Overlayroot Problem Statement
This week I've been looking at overlayroot
as a potential solution to reduce
the effort to make changes to the nodes in my Raspberry Pi cluster. In this
post I want to brain-dump about the problem I'm hoping it solves and the
problems I'm running into with respect to implementing overlayroot
as well as
potential solutions that I'm exploring.
What am I hoping to solve with overlayroot
?
For my Raspberry Pi cluster, I've been using cloud-init's NoCloud provider to configure each node, which entails mounting my SD card to my Mac and writing new user-data. This worked fine when changes were infrequent, but I'm pivoting toward pushing more of the complexity into the user-data so I want to remove the "burn an SD card image" from my iteration loop (as well as the incumbent searching around for my SD card adapter).
There are a few solutions to this problem, but the one that seems most appealing is using overlayroot to keep a read-only filesystem layer (the "lower" layer in overlayfs terminology) that essentially preserves the initial image as it was at install-time while writing changes to an "upper" layer. The upper layer can then be erased in order to reset the system to its initial state.
Roadblocks & potential solutions
The problem I'm running into is that overlayroot seems to assume that these layers are running on distinct block devices, and it seems overwhelmingly people use an in-memory tmpfs for the upper layer (so much so that it seems to be implicit when people write about overlayroot online). As far as I can tell from the overlayroot documentation and Googling, I have these options:
- Use a tmpfs upper layer
- Partition my SD card such that I have a device for "upper" and "lower"
- Maybe create a loop device from a file on a single primary partition
Use a tmpfs upper layer
This option is the easiest to get working, but it seems like overlayroot will use half of the available memory for the tmpfs which is a lot for a raspberry pi (particularly my 1GB pis). As far as I can tell, there's no way to specify an amount of memory before it starts swapping to disk, and I'm also not sure how the performance of swapping a tmpfs to disk will compare to just writing to a block device (moreover, I would think I still would need a large swap partition anyway, so I don't think this ends up buying me anything over a partitioned SD card).
Partition SD card into "upper" and "lower" partitions
Basically this approach involves writing a Raspberry Pi disk image file to an
SD card and then creating a third "upper" partition with the remaining space.
This will give me devices that I can reference in the overlayroot.conf
file,
but it's a pretty significant mount of work everytime I want to burn a new SD
card (there's probably some way to automatically grow the third partition, but
I'm not sure how to make that happen at the moment).
Maybe create a loop device from a file on a single primary partition
I'm not sure if this is feasible for a few reasons, but the idea is that I
shouldn't have to create partitions just to get a separate block device.

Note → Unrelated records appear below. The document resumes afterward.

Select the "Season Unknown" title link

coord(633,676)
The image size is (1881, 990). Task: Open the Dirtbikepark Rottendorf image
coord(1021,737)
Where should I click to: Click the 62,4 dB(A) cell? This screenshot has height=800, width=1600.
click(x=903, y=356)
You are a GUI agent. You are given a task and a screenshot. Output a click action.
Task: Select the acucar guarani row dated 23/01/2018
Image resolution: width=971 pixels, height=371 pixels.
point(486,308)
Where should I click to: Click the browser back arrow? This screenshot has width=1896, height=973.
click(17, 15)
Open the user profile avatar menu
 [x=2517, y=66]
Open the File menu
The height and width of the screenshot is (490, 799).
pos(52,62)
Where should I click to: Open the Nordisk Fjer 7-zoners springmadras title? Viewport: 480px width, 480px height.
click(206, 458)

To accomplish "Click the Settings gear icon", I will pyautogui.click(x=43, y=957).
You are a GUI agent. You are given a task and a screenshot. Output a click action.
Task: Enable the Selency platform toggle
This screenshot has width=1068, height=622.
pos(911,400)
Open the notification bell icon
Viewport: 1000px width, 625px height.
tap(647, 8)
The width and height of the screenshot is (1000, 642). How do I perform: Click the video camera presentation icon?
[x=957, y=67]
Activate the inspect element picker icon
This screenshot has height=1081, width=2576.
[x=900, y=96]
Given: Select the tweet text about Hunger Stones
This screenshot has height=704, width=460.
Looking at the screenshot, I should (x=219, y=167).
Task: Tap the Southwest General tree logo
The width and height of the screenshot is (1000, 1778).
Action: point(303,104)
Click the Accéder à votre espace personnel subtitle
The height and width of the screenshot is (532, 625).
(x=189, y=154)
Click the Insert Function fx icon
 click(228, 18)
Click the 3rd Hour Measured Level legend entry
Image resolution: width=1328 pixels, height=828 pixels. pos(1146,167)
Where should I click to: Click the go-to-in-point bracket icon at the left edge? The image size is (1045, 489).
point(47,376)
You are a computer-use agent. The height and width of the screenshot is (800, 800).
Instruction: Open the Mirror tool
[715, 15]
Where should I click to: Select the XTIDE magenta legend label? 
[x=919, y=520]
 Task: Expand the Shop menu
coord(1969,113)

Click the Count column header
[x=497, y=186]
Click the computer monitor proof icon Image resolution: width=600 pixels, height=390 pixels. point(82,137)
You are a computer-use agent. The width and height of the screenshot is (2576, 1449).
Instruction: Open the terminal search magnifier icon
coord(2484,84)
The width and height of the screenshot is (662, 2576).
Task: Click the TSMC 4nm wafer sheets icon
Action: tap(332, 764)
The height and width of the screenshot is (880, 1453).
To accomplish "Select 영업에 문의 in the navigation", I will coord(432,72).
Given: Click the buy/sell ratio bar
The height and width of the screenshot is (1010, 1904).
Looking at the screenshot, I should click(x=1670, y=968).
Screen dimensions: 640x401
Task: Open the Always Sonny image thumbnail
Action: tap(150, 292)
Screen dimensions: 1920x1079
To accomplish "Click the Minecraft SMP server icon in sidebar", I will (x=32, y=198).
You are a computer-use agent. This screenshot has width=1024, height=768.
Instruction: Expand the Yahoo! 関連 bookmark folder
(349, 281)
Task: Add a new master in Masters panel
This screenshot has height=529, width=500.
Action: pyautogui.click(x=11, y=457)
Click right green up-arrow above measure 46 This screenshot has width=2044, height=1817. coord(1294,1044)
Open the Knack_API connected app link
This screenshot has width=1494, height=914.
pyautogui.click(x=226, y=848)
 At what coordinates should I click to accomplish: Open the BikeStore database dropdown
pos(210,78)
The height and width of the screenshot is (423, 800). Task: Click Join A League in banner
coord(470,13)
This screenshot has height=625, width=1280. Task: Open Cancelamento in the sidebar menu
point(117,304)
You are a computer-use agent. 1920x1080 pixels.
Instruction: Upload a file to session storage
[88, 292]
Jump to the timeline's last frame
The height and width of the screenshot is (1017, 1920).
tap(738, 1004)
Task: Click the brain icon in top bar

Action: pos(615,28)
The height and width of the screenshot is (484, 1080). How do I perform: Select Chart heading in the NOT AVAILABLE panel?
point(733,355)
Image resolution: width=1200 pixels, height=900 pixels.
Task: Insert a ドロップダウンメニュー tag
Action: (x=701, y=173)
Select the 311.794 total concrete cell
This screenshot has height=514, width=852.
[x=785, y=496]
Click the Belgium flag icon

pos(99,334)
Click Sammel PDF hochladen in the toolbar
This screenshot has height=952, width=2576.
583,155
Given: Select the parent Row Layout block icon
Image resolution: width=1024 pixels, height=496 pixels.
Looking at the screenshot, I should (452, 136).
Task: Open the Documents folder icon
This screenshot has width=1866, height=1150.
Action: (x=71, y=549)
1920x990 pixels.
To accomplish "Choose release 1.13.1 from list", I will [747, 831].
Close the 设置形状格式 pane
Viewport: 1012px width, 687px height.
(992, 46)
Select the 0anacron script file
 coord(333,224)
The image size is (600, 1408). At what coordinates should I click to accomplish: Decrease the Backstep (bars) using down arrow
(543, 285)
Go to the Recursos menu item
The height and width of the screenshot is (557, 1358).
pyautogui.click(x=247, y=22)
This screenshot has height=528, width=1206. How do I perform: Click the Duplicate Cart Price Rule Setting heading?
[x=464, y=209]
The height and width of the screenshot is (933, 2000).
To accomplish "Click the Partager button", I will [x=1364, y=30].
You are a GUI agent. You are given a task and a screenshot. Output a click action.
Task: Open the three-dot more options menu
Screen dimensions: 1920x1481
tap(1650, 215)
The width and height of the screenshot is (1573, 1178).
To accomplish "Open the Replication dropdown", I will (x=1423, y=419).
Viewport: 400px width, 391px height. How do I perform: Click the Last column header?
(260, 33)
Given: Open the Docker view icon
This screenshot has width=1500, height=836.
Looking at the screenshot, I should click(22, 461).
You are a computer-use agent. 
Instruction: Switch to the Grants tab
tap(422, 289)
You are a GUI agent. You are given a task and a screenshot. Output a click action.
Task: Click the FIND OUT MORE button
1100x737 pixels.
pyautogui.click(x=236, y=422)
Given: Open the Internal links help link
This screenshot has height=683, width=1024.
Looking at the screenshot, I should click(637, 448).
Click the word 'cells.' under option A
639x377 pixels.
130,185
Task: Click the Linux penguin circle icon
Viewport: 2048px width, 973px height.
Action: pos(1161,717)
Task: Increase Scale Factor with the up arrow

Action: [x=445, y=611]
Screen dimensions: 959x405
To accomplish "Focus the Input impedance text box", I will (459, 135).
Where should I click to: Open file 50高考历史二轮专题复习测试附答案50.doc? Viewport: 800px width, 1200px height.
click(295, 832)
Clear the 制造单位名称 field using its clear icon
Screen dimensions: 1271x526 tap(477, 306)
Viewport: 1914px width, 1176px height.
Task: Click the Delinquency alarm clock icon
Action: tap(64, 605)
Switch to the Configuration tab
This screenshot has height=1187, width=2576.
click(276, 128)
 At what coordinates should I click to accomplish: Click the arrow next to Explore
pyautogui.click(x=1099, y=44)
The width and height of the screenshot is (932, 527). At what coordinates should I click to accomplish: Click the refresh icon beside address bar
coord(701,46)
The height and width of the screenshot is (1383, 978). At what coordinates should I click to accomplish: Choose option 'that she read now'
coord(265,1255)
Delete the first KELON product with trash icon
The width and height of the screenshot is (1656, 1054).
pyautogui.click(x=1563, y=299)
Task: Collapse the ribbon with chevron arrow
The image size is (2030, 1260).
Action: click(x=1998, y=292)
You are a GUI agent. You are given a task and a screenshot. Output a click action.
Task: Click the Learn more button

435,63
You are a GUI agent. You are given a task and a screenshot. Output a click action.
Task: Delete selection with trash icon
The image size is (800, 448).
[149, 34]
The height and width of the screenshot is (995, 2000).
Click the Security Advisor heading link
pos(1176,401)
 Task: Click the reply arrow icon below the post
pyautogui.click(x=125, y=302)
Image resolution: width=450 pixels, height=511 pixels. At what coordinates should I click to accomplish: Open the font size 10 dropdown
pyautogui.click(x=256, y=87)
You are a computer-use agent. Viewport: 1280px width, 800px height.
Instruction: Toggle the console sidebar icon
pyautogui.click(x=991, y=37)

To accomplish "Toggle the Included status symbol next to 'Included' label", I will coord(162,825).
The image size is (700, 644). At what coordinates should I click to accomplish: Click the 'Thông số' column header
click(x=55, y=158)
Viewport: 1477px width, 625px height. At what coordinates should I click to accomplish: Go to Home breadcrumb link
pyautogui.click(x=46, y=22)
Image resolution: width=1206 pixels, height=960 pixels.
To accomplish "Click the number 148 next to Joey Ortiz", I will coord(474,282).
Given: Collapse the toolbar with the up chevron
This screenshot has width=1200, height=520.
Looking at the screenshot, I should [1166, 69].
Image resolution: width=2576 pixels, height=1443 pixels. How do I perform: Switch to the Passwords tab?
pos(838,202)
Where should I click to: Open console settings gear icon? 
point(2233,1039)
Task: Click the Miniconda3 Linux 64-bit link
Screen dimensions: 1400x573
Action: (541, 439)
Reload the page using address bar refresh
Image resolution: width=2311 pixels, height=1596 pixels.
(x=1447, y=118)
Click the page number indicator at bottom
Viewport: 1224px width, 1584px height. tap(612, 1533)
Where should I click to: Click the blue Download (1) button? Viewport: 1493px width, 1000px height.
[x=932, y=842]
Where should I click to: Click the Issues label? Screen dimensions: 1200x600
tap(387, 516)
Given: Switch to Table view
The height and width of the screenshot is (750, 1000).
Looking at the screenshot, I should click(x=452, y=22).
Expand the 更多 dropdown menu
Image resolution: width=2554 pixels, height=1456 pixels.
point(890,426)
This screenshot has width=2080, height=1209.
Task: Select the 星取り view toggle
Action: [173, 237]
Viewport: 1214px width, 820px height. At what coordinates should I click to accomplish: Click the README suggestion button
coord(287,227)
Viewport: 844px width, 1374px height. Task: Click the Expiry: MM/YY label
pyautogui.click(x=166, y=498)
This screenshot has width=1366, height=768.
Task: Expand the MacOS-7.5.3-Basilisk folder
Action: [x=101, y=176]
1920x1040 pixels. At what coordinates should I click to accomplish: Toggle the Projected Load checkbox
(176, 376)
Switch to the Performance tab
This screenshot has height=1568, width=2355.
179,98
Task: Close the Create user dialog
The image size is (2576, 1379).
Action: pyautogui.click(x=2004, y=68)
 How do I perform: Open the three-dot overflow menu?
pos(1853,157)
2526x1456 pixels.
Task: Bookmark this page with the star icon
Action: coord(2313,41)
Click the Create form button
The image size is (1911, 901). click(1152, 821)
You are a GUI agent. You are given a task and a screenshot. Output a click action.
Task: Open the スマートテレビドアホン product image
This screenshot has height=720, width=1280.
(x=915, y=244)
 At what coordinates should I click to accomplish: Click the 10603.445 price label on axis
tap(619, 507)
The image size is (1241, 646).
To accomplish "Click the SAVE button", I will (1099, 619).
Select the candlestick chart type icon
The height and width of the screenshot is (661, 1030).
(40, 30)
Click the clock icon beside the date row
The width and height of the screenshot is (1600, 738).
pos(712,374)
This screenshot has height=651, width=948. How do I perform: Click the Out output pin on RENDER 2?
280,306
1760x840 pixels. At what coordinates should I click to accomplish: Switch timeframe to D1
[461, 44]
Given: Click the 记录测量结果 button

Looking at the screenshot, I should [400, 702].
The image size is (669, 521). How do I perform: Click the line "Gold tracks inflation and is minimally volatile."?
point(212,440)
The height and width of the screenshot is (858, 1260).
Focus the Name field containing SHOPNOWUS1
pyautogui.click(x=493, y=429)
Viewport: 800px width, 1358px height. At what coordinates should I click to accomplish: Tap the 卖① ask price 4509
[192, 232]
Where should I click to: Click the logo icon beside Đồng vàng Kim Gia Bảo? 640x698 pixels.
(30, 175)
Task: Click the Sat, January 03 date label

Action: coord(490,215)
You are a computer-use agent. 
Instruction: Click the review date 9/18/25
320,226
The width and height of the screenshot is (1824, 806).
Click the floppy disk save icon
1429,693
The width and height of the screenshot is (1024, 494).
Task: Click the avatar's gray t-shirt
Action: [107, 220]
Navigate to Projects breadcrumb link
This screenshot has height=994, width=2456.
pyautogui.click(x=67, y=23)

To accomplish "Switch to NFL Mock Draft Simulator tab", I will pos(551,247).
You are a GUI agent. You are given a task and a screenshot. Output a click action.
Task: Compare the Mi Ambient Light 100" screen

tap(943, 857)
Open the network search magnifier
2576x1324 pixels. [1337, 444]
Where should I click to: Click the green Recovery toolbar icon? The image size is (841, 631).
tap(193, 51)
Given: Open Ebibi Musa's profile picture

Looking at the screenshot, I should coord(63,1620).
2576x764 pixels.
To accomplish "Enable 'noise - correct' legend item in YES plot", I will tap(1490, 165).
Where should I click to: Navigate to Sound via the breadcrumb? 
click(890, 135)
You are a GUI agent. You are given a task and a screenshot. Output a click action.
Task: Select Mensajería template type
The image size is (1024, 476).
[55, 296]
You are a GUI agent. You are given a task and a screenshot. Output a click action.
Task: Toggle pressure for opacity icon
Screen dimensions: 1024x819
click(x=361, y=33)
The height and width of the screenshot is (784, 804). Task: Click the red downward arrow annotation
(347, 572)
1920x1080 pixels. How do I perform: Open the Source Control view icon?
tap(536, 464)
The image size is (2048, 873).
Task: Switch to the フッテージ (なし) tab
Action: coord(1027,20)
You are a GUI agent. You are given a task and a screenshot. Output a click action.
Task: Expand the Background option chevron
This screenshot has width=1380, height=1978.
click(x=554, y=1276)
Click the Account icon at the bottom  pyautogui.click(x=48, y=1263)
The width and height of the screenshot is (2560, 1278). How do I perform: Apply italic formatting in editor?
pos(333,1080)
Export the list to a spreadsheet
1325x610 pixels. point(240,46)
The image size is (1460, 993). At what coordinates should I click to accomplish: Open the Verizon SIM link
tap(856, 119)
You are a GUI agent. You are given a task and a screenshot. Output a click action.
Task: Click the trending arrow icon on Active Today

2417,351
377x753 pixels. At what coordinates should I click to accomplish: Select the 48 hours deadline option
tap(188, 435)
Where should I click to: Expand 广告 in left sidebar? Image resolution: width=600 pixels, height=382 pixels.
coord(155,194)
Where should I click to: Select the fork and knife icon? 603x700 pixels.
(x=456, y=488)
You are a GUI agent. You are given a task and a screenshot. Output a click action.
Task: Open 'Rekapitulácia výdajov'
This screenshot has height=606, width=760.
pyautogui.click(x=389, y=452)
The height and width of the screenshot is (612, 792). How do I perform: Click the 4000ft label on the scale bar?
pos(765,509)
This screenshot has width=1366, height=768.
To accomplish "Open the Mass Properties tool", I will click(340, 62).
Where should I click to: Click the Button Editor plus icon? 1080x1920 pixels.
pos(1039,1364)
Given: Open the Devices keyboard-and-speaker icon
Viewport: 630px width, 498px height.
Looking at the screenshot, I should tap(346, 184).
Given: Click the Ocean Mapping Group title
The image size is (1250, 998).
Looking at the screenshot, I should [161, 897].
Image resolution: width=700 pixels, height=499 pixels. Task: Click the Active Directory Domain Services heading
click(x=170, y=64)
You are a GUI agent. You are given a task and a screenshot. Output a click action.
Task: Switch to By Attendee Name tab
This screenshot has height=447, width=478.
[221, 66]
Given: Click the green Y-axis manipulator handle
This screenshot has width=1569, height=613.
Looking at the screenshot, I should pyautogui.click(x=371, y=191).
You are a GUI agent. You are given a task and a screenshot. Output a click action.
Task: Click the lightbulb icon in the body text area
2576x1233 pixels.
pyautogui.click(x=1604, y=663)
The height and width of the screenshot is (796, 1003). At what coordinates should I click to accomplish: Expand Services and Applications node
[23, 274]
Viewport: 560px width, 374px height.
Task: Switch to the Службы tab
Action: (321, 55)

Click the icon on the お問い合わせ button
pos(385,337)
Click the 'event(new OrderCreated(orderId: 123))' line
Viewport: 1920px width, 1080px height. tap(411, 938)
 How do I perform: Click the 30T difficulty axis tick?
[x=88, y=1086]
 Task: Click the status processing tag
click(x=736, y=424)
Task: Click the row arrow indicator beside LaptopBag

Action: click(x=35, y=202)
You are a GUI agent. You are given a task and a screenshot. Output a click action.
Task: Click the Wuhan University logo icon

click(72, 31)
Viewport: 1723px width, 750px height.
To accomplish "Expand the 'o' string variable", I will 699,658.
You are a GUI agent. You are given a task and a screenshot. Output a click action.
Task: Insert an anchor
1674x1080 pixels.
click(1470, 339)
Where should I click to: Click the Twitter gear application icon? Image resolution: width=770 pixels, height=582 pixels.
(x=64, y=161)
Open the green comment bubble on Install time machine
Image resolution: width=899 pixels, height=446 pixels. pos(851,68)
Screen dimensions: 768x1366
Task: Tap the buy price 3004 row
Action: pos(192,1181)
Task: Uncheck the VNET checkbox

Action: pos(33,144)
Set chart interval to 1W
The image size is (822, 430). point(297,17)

I
should be able to create a file on my primary partition, create a loop device
from that file, and reference that loop device from my overlayroot.conf
file.
The main challenge here is that loop devices don't persist across boots, so I
would need to inject a script that runs before overlayroot
which creates
the loop device, and I'm not sure when exactly overlayroot
runs during the
boot process, nor how to hook in my script. I haven't found anything online
about using overlayroot
with loop devices (a few things about using a DIY
overlayroot-like system with a loop device, but nothing about overlayroot
specifically).
Conclusion
The tmpfs
solution seems unworkable for my requirements (not using a bunch of
memory), and the loop device solution seems like a thread that I could pull for
a very long time before getting anything working (mostly because of my poor
understanding of the Linux boot process). The partitioned SD card solution
seems like the fastest path to a working solution, but it also requires a lot
of work each time I'm burning an SD card (any time I want to add a new Pi to
the cluster or replace an SD card).
As such, I'll start by getting the partitioned SD card working and see how that works out in practice. Hopefully I won't be burning SD cards so often as to be burdensome, and even if it is painful, I can probably automate away a fair amount of that pain (scripting the SD card burning process).